Weblog and Blog Bibliography
Last Updated November 22, 2005.

My CiteULike Page

My Book2
New books are added but reading status is rarely accurate.


June 20, 2004

Day Two of the Understanding Internet Research Ethics Workshop

Today we also had two excellent keynote speeches from Annette Markham and Daniela Dimitriva. Annette discussed reflexive ethics and gave a number of recommended readings. One huge take away from her presentation is the idea that methods should come first and ethics follow. I like that concept, it contains the idea that ethics is embedded in each of us and that we must know what we plan on doing in our research before we look at the ethical ways to accomplish the goals. A second point that bubbled up during discussion was the idea that subjects and researchers are not distinct entities, rather that a form of alchemy is worked that eliminates or lessens the divisions between researchers and subjects.

She outlined the following positions of the reflexive researcher:

  • Prepared
  • Present/Aware
  • Adaptive
  • Context Sensitive
  • Honest/Mindful


    The following steps were outlined for developing methodology:

  • Constructing the question and laying out general themes
  • Accessing participants and defining field boundaries
  • Collecting information
  • Filtering and organizing information
  • Analyzing data in general themes
  • Interpreting general themes
  • Representing self and others in writing


    Recommended reading list:

  • Laing, Ronald David (1969). Self and Others. London: Tavistock: Rei Edition Paperback Viking Pr 1991
  • Bateson, Gregory (1972).
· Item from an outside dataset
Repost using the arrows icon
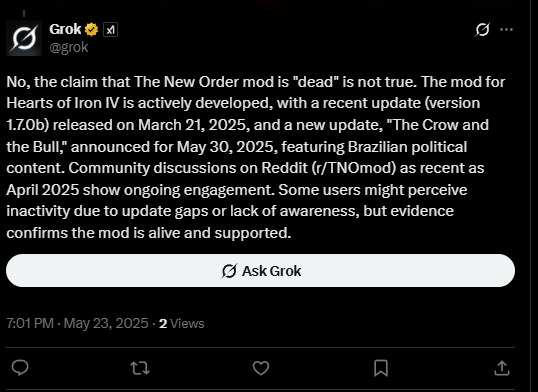Image resolution: width=538 pixels, height=392 pixels. [140, 368]
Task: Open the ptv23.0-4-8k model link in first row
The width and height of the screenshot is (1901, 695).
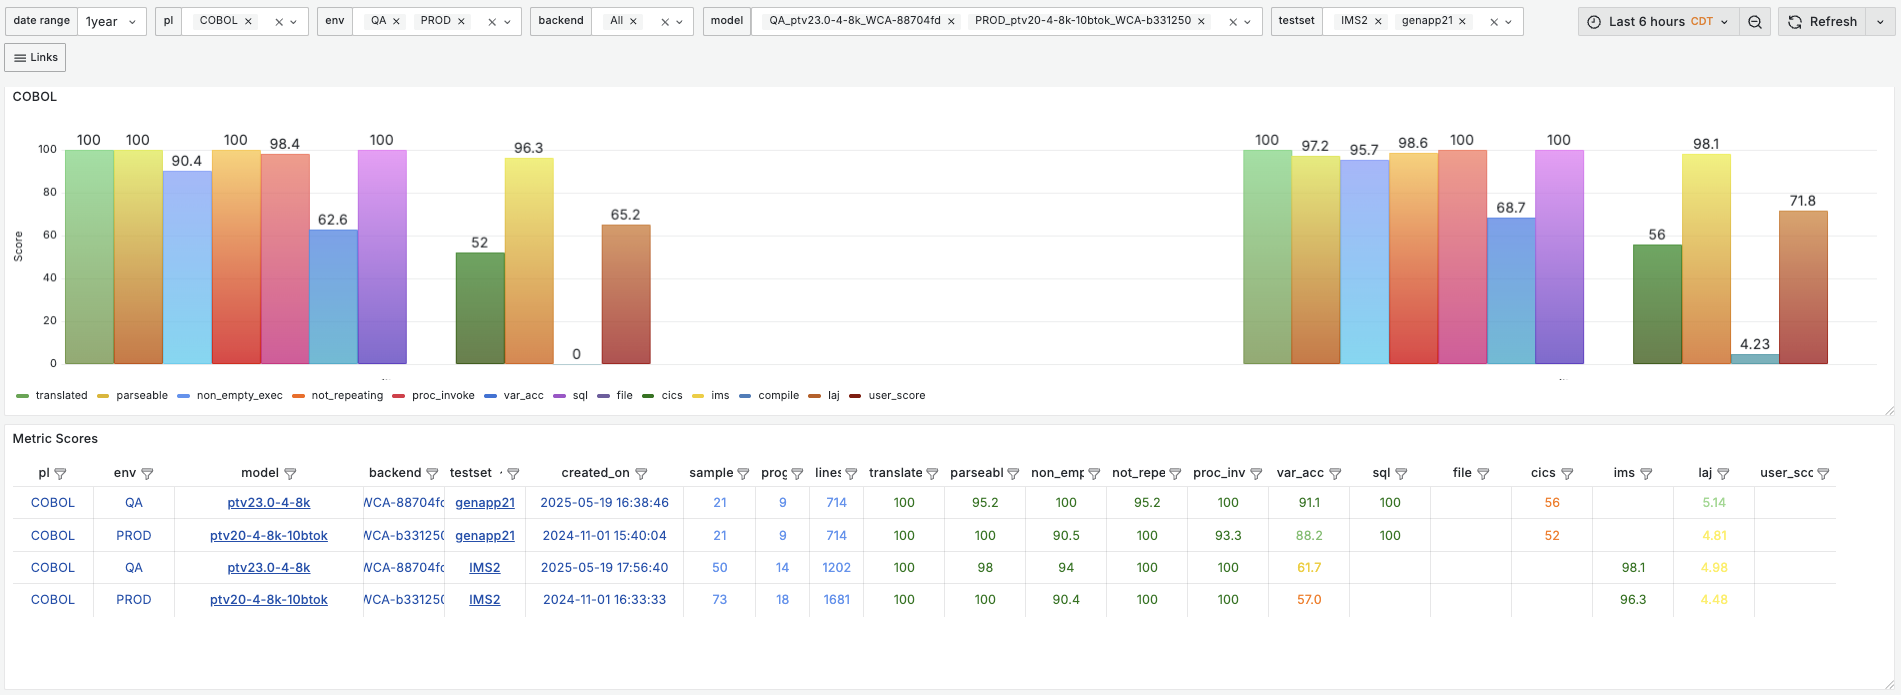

Steps to an ecology of mind. Toronto, Canada: Chandler Publishing.
  • Gergen, Kenneth (1991). The Saturated Self. Basic Books
  • Wolf, Margery (1992). A Thrice-Told Tale: Feminism, Postmodernism, and Ethnographic Responsibility. Stanford University Press.
  • Ashmore, Malcome (1989). The Reflexive Thesis. The University of Chicago Press.
  • Richardson, Laurel (2000). Writing: A method of inquiry. In N. K. Denzin & Y. S. Lincoln (Eds.), Handbook of qualitative research (pp. 923-948). Thousand Oaks, CA: Sage Publications.
  • Fine, Michelle (1994). Working the Hyphens: Reinventing Self and Other in Qualitative Research. In N. K. Denzin and Y. S. Lincoln, eds., Handbook of Qualitative Research, Thousand Oaks, CA: Sage Publications.


    Daniela Dimitrova presented a research paper she co-wrote with Michael Bugeja entitled "Exploring the Half-Life of Internet Footnotes"

    Abstract: This exploratory study examines use of online citations, focusing on 2003 AEJMC papers accepted by the Communication Technology and Policy division. Authors analyze papers using URL reference addresses in bibliographies and document some 40% of online citations being unavailable a year later. Results show that .edu is the most stable domain. Reasons for "dead" URL addresses also are explored. Finally authors offer recommendations for researchers who use Internet citations. This abstract was lifted from the Association for Education in Journalism and Mass Communication.

    The paper looks at online information as historical artifact. They contend that footnotes are the most basic research component There are two key elements of academic citations: Attribution, and Access.Secondly they assert that webpages exhibit two types of longevity: Constancy/stability of information, and permanence of the site.

    Findings include:

  • 51% of links in the research articles worked when clicked on.
  • 60% of the URL's worked when pasted into browser.
  • 57% of the links that worked matched the content discussed in the articles.
  • 10% of the citations did not include a retrieval date.

    They calculate that the half-life of internet footnotes = 1.4 years or 1 year and 3 months. Half-life is defined as the point at which 50% of the citations as given in the articles have disappeared from the internet.